### Records for processing

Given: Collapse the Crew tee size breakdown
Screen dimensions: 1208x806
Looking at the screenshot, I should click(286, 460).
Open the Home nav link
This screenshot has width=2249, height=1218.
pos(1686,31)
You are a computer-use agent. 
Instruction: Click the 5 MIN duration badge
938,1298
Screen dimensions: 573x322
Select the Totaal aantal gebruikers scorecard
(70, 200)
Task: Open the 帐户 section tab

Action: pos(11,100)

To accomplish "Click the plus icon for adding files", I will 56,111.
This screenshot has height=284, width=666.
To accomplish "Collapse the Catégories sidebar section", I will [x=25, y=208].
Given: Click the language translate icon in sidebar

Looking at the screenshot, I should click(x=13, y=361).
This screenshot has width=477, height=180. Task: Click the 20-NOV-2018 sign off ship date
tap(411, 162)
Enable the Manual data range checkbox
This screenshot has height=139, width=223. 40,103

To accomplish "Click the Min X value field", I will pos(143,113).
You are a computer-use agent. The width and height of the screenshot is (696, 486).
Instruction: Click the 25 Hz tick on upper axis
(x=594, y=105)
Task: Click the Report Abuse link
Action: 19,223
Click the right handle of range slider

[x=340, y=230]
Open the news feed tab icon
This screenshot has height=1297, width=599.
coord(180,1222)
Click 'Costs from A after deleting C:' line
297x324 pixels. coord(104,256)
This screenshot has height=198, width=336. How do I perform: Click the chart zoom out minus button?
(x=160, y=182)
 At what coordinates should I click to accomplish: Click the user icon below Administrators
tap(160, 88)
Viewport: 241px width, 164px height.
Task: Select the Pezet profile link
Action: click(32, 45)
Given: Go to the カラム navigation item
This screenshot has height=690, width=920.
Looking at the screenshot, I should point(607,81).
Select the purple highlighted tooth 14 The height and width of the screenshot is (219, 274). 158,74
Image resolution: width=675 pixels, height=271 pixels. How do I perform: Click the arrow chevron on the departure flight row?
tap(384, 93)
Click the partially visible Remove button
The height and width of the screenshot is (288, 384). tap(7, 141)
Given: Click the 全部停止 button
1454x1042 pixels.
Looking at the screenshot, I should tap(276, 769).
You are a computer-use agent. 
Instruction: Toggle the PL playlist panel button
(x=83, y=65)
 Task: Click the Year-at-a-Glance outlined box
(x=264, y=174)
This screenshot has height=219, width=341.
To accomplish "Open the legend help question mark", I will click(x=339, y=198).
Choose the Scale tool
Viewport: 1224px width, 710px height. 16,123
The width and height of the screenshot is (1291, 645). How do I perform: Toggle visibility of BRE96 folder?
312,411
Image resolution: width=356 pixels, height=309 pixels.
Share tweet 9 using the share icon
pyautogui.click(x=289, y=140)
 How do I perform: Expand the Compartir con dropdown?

### Problem details
Swap each "Given" in the records above for "Goal", then write all the records out again with nothing else changed.

### Answer to this task
Goal: Collapse the Crew tee size breakdown
Screen dimensions: 1208x806
Looking at the screenshot, I should click(286, 460).
Open the Home nav link
This screenshot has width=2249, height=1218.
pos(1686,31)
You are a computer-use agent. 
Instruction: Click the 5 MIN duration badge
938,1298
Screen dimensions: 573x322
Select the Totaal aantal gebruikers scorecard
(70, 200)
Task: Open the 帐户 section tab

Action: pos(11,100)

To accomplish "Click the plus icon for adding files", I will 56,111.
This screenshot has height=284, width=666.
To accomplish "Collapse the Catégories sidebar section", I will [x=25, y=208].
Goal: Click the language translate icon in sidebar

Looking at the screenshot, I should click(x=13, y=361).
This screenshot has width=477, height=180. Task: Click the 20-NOV-2018 sign off ship date
tap(411, 162)
Enable the Manual data range checkbox
This screenshot has height=139, width=223. 40,103

To accomplish "Click the Min X value field", I will pos(143,113).
You are a computer-use agent. The width and height of the screenshot is (696, 486).
Instruction: Click the 25 Hz tick on upper axis
(x=594, y=105)
Task: Click the Report Abuse link
Action: 19,223
Click the right handle of range slider

[x=340, y=230]
Open the news feed tab icon
This screenshot has height=1297, width=599.
coord(180,1222)
Click 'Costs from A after deleting C:' line
297x324 pixels. coord(104,256)
This screenshot has height=198, width=336. How do I perform: Click the chart zoom out minus button?
(x=160, y=182)
 At what coordinates should I click to accomplish: Click the user icon below Administrators
tap(160, 88)
Viewport: 241px width, 164px height.
Task: Select the Pezet profile link
Action: click(32, 45)
Goal: Go to the カラム navigation item
This screenshot has height=690, width=920.
Looking at the screenshot, I should point(607,81).
Select the purple highlighted tooth 14 The height and width of the screenshot is (219, 274). 158,74
Image resolution: width=675 pixels, height=271 pixels. How do I perform: Click the arrow chevron on the departure flight row?
tap(384, 93)
Click the partially visible Remove button
The height and width of the screenshot is (288, 384). tap(7, 141)
Goal: Click the 全部停止 button
1454x1042 pixels.
Looking at the screenshot, I should tap(276, 769).
You are a computer-use agent. 
Instruction: Toggle the PL playlist panel button
(x=83, y=65)
 Task: Click the Year-at-a-Glance outlined box
(x=264, y=174)
This screenshot has height=219, width=341.
To accomplish "Open the legend help question mark", I will click(x=339, y=198).
Choose the Scale tool
Viewport: 1224px width, 710px height. 16,123
The width and height of the screenshot is (1291, 645). How do I perform: Toggle visibility of BRE96 folder?
312,411
Image resolution: width=356 pixels, height=309 pixels.
Share tweet 9 using the share icon
pyautogui.click(x=289, y=140)
 How do I perform: Expand the Compartir con dropdown?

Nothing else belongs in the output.